A acusação enquadrava o deputado na infração prevista no art. 244 do O Regimento Interno da Câmara dos Deputados[3], que trata do Decoro Parlamentar. In verbis:
“Art. 244. O Deputado que praticar ato contrário ao decoro parlamentar ou que afete a dignidade do mandato estará sujeito às penalidades e ao processo disciplinar previstos no Código de Ética e Decoro Parlamentar, que definirá também as condutas puníveis” (BRASIL, 1989, p.186).
Àquela data (dezembro de 2015) aprovou-se a abertura de processo disciplinar contra o presidente da Casa, Eduardo Cunha, pela acusação de quebra de decoro parlamentar. Começando a correr o prazo para julgamento a partir da data em que deputado fora notificado.
Importa destacar que a conduta que dispara o processo disciplinar não diz respeito a julgamento de foro por prerrogativa de função, embora possa, dado o teor do julgamento ensejar a condenação do deputado na perda do mandato, conforme dicção do art. 10, IV do Código de Ética e Decoro Parlamentar da Câmara de Deputados.
Após a denúncia feita pelo PSOL e a Rede Sustentabilidade, que ensejou a abertura do processo no Conselho de Ética, outras denúncias, feitas pela Procuradoria-Geral da República são apresentadas, essas diante do STF, em razão do possível recebimento de propina pelo parlamentar. Este último sendo efetivamente um julgamento que configura a prerrogativa de função.
Restará demonstrada, no curso da explanação, a relação que existem entre esses dois julgamentos: o do decoro no Conselho e o que tramita no Supremo Tribunal Federal.

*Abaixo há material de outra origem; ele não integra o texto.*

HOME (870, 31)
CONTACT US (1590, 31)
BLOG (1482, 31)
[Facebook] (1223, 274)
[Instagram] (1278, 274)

3.1.1 Andamento do Julgamento no Conselho de Ética
Através da denúncia apresentada pelos partidos PSOL e Rede Sustentabilidade, tangenciando à quebra de decoro parlamentar do Deputado Eduardo Cunha, em razão de suposta declaração inverídica na CPI da Petrobrás, o Conselho de Ética entendeu, em 02 de março de 2016, por 11 votos a 10, pela admissibilidade das investigações sobre Cunha (FERNANDES, 2016, não paginado):
Seguindo o trâmite do processo no Conselho, deputado apresentou sua defesa em 21 de março de 2016, último dia do prazo, alegando que:
“Com efeito, ao contrário do imputado graciosamente ao deputado Eduardo Consentino da Cunha, ele nunca mentiu ou prestou declarações falsas à Câmara dos Deputados, vez que não possui qualquer conta corrente em seu nome no exterior. Restou esclarecido à Câmara dos Deputados, que o deputado é beneficiário, no exterior, de um trust que não caracteriza ou se confunde com conta corrente própria.” (CALGARO, 2016, não paginado)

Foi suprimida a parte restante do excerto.